# 2016 Audi RS7 Performance Differences vs. standard



## Chedman13 (May 30, 2012)

Does anyone know the differences between the RS7 Performance and the standard RS7?

560 hp/516 torque to 605 hp/517 torque and a $20,100 difference in MSRP.

The APR tune is $2,999.99 for the standard RS7, and per their website:

"The APR Stage I ECU Upgrade gives you higher peak numbers of 674 HP/700 FT-LBS on 93 (R+M)/2 octane and up to 728 HP/744 FT-LBS on 100 (R+M)/2 octane race fuel. As much as +162 HP and +223 FT-LBS of torque are available through the power band!"

Not sure if the $20k is worth it. Anything else distinct that is only available on the RS7 Performance?


----------



## tonymission (Jan 26, 2016)

I thought performance was just tuned higher plus the ceramic brakes.
So i guess the math would make sense ... Brakes + tune.
Can anyone confirm there is nothing different internally?


----------



## der Scherzkeks (Apr 17, 2006)

The Order Guide does a pretty good job of highlighting the differences.
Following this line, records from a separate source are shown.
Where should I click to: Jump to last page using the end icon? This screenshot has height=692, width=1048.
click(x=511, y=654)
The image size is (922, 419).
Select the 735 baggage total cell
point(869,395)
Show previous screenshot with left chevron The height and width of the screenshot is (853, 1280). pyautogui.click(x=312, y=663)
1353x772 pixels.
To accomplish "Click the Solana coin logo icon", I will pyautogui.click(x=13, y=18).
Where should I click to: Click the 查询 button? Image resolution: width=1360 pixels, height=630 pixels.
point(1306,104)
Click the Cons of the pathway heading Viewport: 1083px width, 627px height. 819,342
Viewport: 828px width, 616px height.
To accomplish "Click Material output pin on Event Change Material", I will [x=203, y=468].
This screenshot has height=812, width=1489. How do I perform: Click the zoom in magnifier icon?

To me, the RS 7 performance seems like a bargain compared to RS 7 with an aftermarket tune if you are already decking out your RS 7.
21-inch wheels (RS 7 = 20-inch wheels)
Carbon exterior kit (RS 7 = body-color)
Carbon mirrors (RS 7 = not available)
Ceramic Brakes (RS 7 = not available)
Carbon engine cover (RS 7 = not available)
190mph top speed limiter (RS 7 = 174mph)
Power door closers (RS 7 = optional)
DRC (RS 7 = optional)
Sport exhaust (RS 7 = optional)
605hp (RS 7 = 560hp)


----------



## madmac48 (Nov 27, 2014)

It is also a HUGE bargain compared to a Panamera Turbo S,configured my RS7 Performance was Can$750000!! less than the Panny TTS,so I can buy a new TTRS as well!!
With the absence of the RS6 over here this is all the practical/family hauler/sports car anyone would ever need


----------